When given the opportunity to punish the cheater, most people punished. Everyone, both punishers and non-punishers alike, expected punishment to feel good. They were wrong. Both punishers and those who witnessed punishment felt worse, with the act of punishment compounding the bad feelings. The fact that the witnesses felt worse, as opposed to better, may seem at odds with our experience of schadenfreude, of enjoying another’s misery. Shouldn’t the witnesses have rejoiced upon discovering that the offenders were slapped with a punitive fine? In our own personal experience with schadenfreude, as well as in studies that I will soon discuss, people rejoice over someone else’s misfortune but this news has no direct bearing on them. In Carlsmith’s experiments, the witnesses learn of a misfortune, but the offender’s defection directly harms the witness in terms of money lost. These results suggest that although punishment may feel good, this benefit may not make up for the lost income.

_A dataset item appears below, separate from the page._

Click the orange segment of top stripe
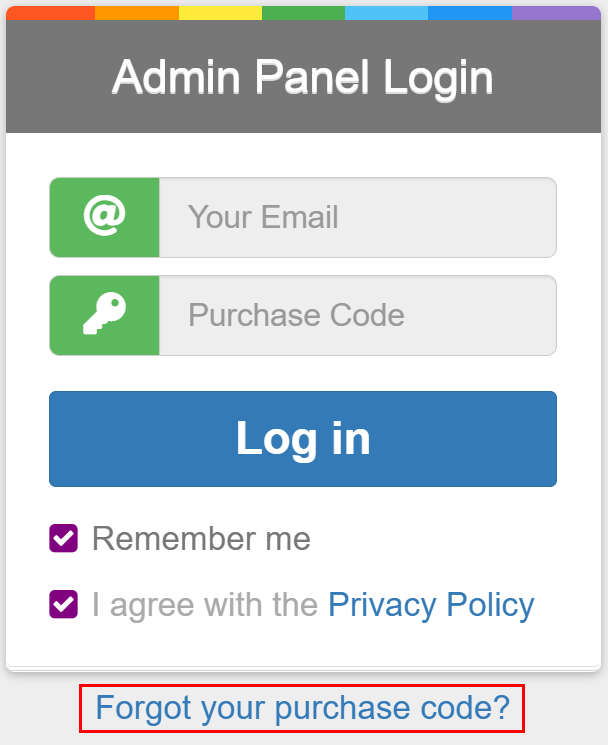608x745 pixels. [x=137, y=13]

Everyone in Carlsmith’s experiments also believed that punishment would cause people to think less about the offender, flushing the bad thoughts from their memories. They were wrong again. Punishers, but not those who simply witnessed punishment, ruminated more about the selfish offenders. Rumination led to more bad feelings. These bad feelings led to more rumination, giving birth to a vicious cycle of feeling bad and ruminating about those who cheated them of some money. Rumination also affected the level of punishment: those who ruminated more, and felt worse about it, also punished more heavily. Rumination heightened the comparative difference in resources. Rumination focused attention on the wrongdoer, akin to a police investigation with a spotlight beamed on to the criminal’s face. Rumination caused the ruminator to think more about what he didn’t have, and how he was cheated. Rumination maintained the bad feelings in memory.

Carlsmith’s findings are paradoxical and disturbing. Paradoxically, they suggest that in some situations, our expectations about the feeling of punishing an immoral act are inverted from the feelings we feel following punishment: rather than feeling a happy high, we feel a depressing low, often accompanied by increasing anger. In the context of punishing a free-rider who stiffed the group, everyone expects to feel good, but many end up feeling angry instead. The entire polarity of the emotion has switched, with rumination and anger dominating our thoughts. Like Morewedge’s study of food, our anticipation of pleasure is also distorted for revenge. This is a dangerous state to enter. Faced with the strong belief and desire that revenge should feel good, but lacking any confirmation, we are moved to find new evidence and as shown in other experiments by Carlsmith, to dole out more punishment to satisfy the feeling of just deserts, the feeling that the punishment fits the crime. With anger at the helm, there is one highly probable outcome: the delivery of increasingly severe levels of punishment, driven by the desire to feel good about retribution. This is precisely the pattern I described above for obesity: the wanting system continues to search for liking and reward, but fails and thus continues its search. Whether it is an unsatisfied desire for food or revenge, the unfortunate consequence is an escalation to excess, fueled by a failure to obtain what we want.

The great leveler

We are often envious of those who have what we desire, whether it is good looks, money, a warm supportive family, or a better tennis stroke. Envy, an emotion that is anchored in comparison shopping, motivates us to change our looks, find careers that will improve our finances, seek relationships that will provide additional support, and pick up a few extra tennis lessons to win the next match. Unfortunately, envy can quickly turn malignant, as desire and a deep sense of inferiority about our personal deficiencies transform into insatiable cravings to acquire whatever is necessary to gain superiority. Envy thus wears two masks, at times motivating self-improvement, at others destructive toward those who have more. Envy attempts to level the playing field, taking from the Haves to deliver unto the Have-Nots.